Aktivitas tersebut dilaporkan turut berkaitan dengan suara dentuman dan getaran yang dirasakan masyarakat di sejumlah wilayah Banten, Lampung, hingga Jawa Barat.
Pusat Vulkanologi dan Mitigasi Bencana Geologi (PVMBG) Badan Geologi Kementerian Energi dan Sumber Daya Mineral (ESDM) memastikan status Gunung Anak Krakatau masih berada pada Level III atau Siaga.
Kepala Badan Geologi, Lana Saria, mengatakan erupsi menerus mulai teramati pada Jumat (4/9) pukul 23.07 WIB dan aktivitas tersebut masih berlangsung hingga pemantauan Sabtu dini hari.
"Pada 5 September 2026 pukul 23.07 WIB, Gunungapi Anak Krakatau mengalami erupsi menerus yang disertai dengan suara gemuruh. Sampai saat ini masih berlangsung erupsi menerus dan masih terdengar gemuruh dari Pos PGA Krakatau Pasauran," ujar Lana dalam keterangan resminya, Sabtu (5/9/2026).

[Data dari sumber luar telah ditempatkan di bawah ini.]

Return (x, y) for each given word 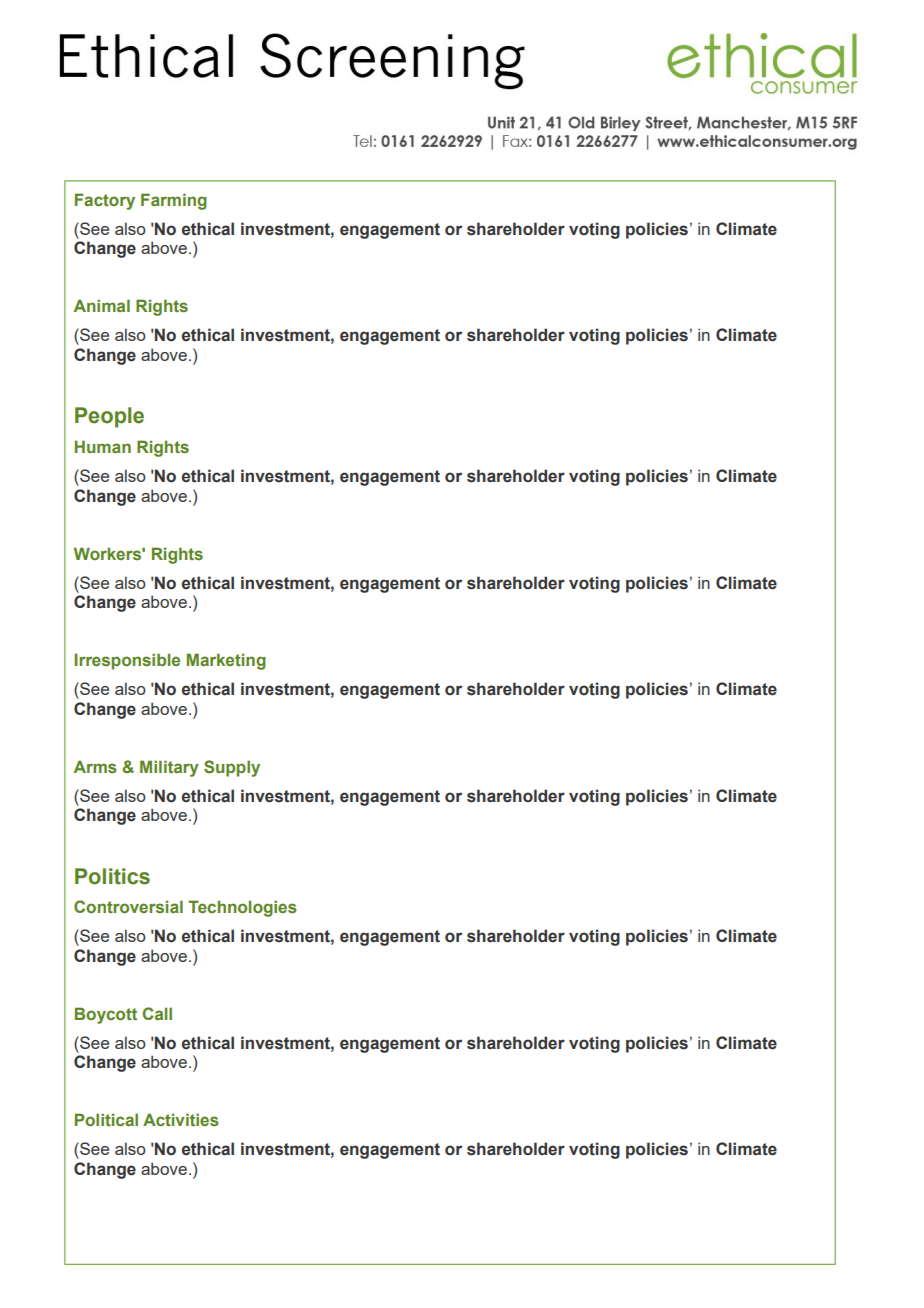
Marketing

Pemantauan aktivitas gunung api dilakukan secara intensif melalui Pos Pengamatan Gunungapi (PGA) Kalianda di Lampung Selatan dan Pos PGA Pasauran di Kabupaten Serang, Banten.

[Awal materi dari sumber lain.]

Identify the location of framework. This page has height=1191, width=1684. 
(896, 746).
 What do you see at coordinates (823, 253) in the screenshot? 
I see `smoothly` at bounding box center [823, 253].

Menurut Lana, kolom abu hasil erupsi tidak dapat diamati secara jelas. Namun, semburan berwarna merah terang terlihat cukup dominan dari kejauhan.

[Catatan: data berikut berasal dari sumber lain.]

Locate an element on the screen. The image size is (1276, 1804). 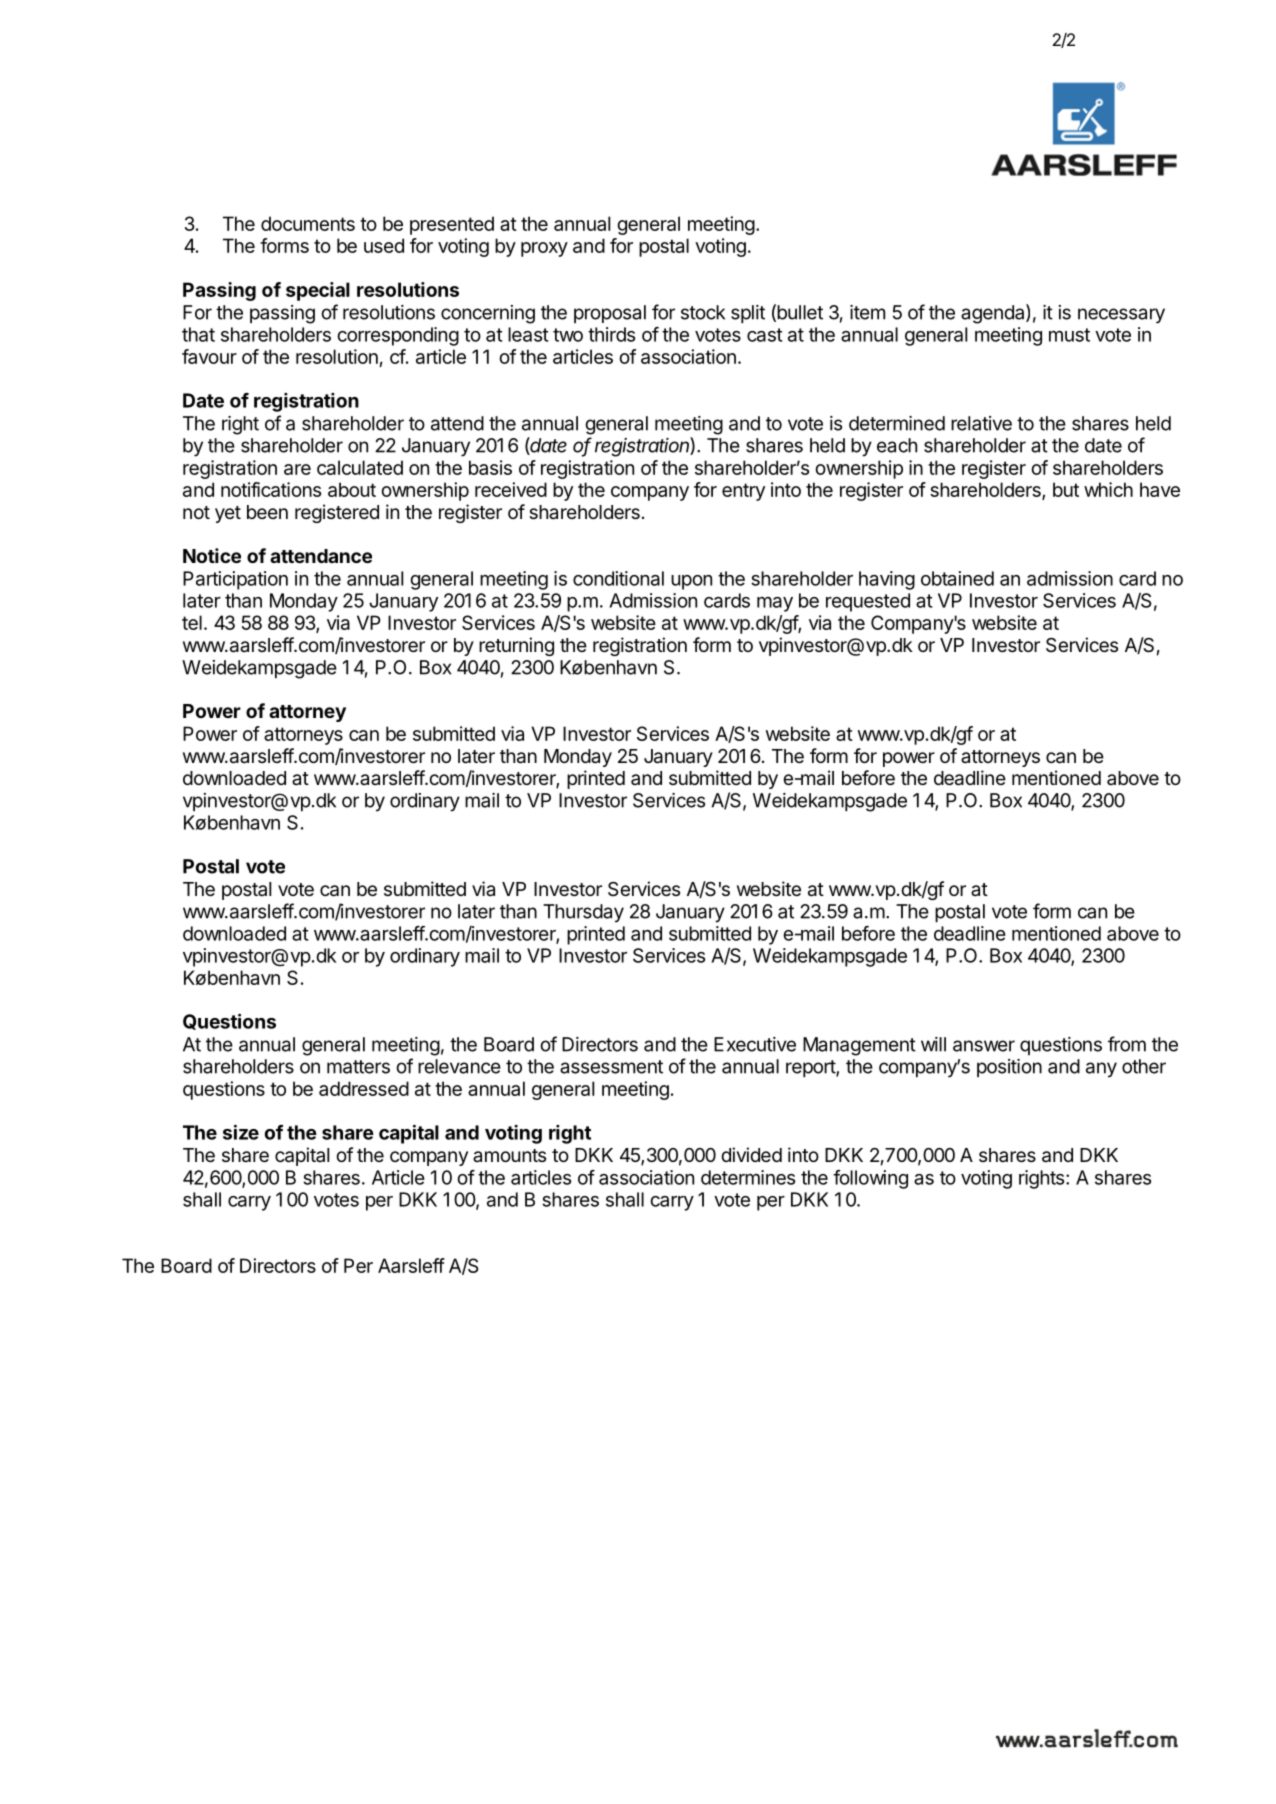
upon is located at coordinates (691, 582).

"Tinggi kolom erupsi tidak teramati, akan tetapi warna merah menyala semburan erupsi terlihat jelas secara menerus. Fenomena erupsi ini menyerupai lava fountain atau lava air mancur yang menghasilkan aliran lava," jelasnya.
Lana menyebut erupsi yang berlangsung selama beberapa jam dan disertai fenomena lava fountain merupakan aktivitas yang umum terjadi pada gunung api aktif. Aktivitas tersebut juga diduga menjadi penyebab munculnya laporan suara dentuman dan getaran dari masyarakat di sejumlah daerah.
"Suara dentuman dan getaran yang dilaporkan masyarakat di sejumlah wilayah Jawa Barat, Banten, dan Lampung diduga berkaitan dengan aktivitas erupsi G. Anak Krakatau yang berlangsung pada waktu bersamaan," katanya.
Badan Geologi juga memastikan pertumbuhan tubuh Gunung Anak Krakatau setelah erupsi pada 22 Desember 2018 masih relatif kecil. Kondisi tersebut dinilai belum cukup untuk menimbulkan keruntuhan besar yang berpotensi memicu tsunami.
"Pertumbuhan tubuh Gunung Anak Krakatau yang terbentuk kembali pascaerupsi 22 Desember 2018 masih relatif kecil dan tidak berpotensi mengalami keruntuhan dalam skala yang dapat memicu tsunami," tutur Lana.
Meski demikian, ancaman bahaya di sekitar pusat aktivitas gunung masih cukup tinggi. Material vulkanik, terutama lava dan lontaran batu pijar, menjadi salah satu potensi bahaya yang perlu diwaspadai.
"Potensi ancaman bahaya erupsi saat ini berasal dari aliran lava yang dapat disertai dengan lontaran batu pijar," ucapnya.
Menyikapi peningkatan aktivitas vulkanik tersebut, Badan Geologi mengeluarkan rekomendasi agar masyarakat dan wisatawan tidak mendekati kawasan Gunung Anak Krakatau.
"Masyarakat di sekitar G. Anak Krakatau dan pengunjung/wisatawan/pendaki tidak diperbolehkan memasuki dan melakukan kegiatan di dalam wilayah radius 3 km dari pusat aktivitas G. Anak Krakatau," tegas Lana.
Masyarakat juga diminta meningkatkan kewaspadaan terhadap kemungkinan munculnya awan panas, aliran lava, lontaran batu pijar, hingga hujan abu vulkanik dengan intensitas tinggi.
Sementara itu, warga yang berada di kawasan pesisir Banten dan Lampung diminta tetap tenang dan tidak terpancing kepanikan.
"Masyarakat di wilayah pantai Provinsi Banten dan Lampung harap tenang dan dapat melakukan kegiatan seperti biasa dengan senantiasa mengikuti arahan BPBD setempat," pungkas Lana.